═══ Text passage

Opinion
Record No. 1404-99-3
November 7, 2000
Appeal from the Circuit Court of Alleghany County, Duncan M. Byrd, Jr., Judge
Dabney L. Pasco (Pasco Dascher, P.C., on brief), for appellant.
Steven A. Witmer, Assistant Attorney General (Mark L. Earley, Attorney General, on brief), for appellee.
Present: Judges Coleman, Willis and Elder
MEMORANDUM OPINION
Pursuant to Code § 17.1-413, this opinion is not designated for publication.
Warren Lee Thieman was convicted in a jury trial of driving while under the influence of alcohol (DUI), a "3rd offense within ten (10) years, as charged in the warrant," in violation of Code § 18.2-266. On appeal, Thieman argues that the trial court erred by permitting the Commonwealth to prosecute him for a third offense DUI. He argues that because the warrant charged DUI "SUBSEQUENT OFFENSE," rather than third offense, it was deficient and insufficient to inform him that he was being prosecuted for a third offense. We disagree and affirm the conviction.
BACKGROUND
On September 4, 1998, Thieman was arrested on a warrant charging him with driving under the influence of alcohol "SUBSEQUENT OFFENSE." In December 1998, Thieman was found "guilty as charged" in general district court and was sentenced to ninety days in jail, with sixty days suspended, one hundred hours of community service, and a $1,500 fine. The general district court suspended Thieman's driver's license for three years. Thieman appealed the conviction to the circuit court.

══════

- Directives:
1. Answer these questions about the court opinion:
(a) Which court's decision was appealed, and who was its judge?
(b) What offense wording did the arrest warrant use?
(c) For how long did the general district court suspend Thieman's driver's license?
2. Extend the court opinion by writing what comes next after its last sentence.
The records aren't needed for any task here.

═══ Dataset records

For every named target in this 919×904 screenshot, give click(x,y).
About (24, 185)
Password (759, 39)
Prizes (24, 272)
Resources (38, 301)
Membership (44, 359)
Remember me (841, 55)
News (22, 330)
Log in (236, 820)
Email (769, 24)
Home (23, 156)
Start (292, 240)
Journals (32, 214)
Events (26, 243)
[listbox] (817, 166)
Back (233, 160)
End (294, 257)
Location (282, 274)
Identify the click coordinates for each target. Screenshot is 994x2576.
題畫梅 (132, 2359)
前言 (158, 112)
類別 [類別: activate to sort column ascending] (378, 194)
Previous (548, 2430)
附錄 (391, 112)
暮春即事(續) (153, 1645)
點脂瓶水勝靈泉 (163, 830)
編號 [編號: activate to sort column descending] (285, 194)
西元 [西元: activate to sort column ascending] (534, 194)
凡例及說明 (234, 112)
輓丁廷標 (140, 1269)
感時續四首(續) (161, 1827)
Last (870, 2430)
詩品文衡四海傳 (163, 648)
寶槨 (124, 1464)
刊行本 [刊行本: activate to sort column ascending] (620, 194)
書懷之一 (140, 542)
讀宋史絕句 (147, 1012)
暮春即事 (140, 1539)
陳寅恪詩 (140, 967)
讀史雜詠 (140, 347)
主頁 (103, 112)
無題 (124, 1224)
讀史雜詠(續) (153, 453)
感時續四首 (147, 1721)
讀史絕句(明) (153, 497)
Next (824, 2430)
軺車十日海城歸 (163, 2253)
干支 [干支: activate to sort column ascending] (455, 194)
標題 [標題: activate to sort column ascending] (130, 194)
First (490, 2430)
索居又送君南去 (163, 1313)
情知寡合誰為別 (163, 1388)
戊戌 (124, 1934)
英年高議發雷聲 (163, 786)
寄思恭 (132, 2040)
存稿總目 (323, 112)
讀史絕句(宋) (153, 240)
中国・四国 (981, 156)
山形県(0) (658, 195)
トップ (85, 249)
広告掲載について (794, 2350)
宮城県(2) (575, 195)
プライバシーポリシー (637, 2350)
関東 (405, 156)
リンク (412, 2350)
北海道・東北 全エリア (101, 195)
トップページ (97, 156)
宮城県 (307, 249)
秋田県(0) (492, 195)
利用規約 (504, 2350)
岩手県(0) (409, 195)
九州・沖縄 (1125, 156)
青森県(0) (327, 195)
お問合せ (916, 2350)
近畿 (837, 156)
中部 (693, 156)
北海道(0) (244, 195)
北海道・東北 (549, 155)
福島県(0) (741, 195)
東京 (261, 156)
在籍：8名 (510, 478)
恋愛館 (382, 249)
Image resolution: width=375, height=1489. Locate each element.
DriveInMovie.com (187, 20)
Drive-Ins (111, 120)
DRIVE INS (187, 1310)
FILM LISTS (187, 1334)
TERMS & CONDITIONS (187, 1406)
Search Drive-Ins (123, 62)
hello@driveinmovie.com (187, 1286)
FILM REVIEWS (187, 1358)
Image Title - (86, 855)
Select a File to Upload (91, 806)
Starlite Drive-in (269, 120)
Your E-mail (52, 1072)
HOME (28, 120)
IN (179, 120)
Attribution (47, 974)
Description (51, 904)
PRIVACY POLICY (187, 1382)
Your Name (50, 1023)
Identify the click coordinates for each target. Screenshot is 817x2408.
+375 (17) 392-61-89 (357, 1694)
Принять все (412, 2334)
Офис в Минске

══════

- In response:
1.
(a) The Circuit Court of Alleghany County, with Duncan M. Byrd, Jr., as judge.
(b) "SUBSEQUENT OFFENSE."
(c) Three years.

2.
Prior to trial in circuit court, the Commonwealth's attorney clarified that Thieman was being prosecuted for driving under the influence, a third offense. Thieman objected, arguing that the warrant specified "SUBSEQUENT OFFENSE," which he contended was insufficient to inform him that he was being tried for a third offense DUI. The trial judge overruled the objection, finding that the warrant was "clearly broad enough to cover third offense." On the evidence presented, Thieman was convicted of DUI, third offense within ten years. He was sentenced to one year in jail and a $2,500 fine. The circuit court revoked Thieman's driver's license indefinitely.
ANALYSIS
Thieman argues that the charge as stated in the warrant, driving while under the influence of intoxicants, "SUBSEQUENT OFFENSE," was vague and insufficient to inform him that he was being tried for a third offense, rather than a second offense. In support of his argument, Thieman points out that the sentence and punishment imposed by the general district court was consistent with the statutory punishment provided for a second offense DUI and inconsistent with the punishment provided for a third or subsequent DUI offense. Therefore, he asserts, because the warrant was vague as to the offense charged and because his punishment in general district court was consistent with a second offense DUI, he did not have notice that he was being tried in circuit court for a third offense DUI.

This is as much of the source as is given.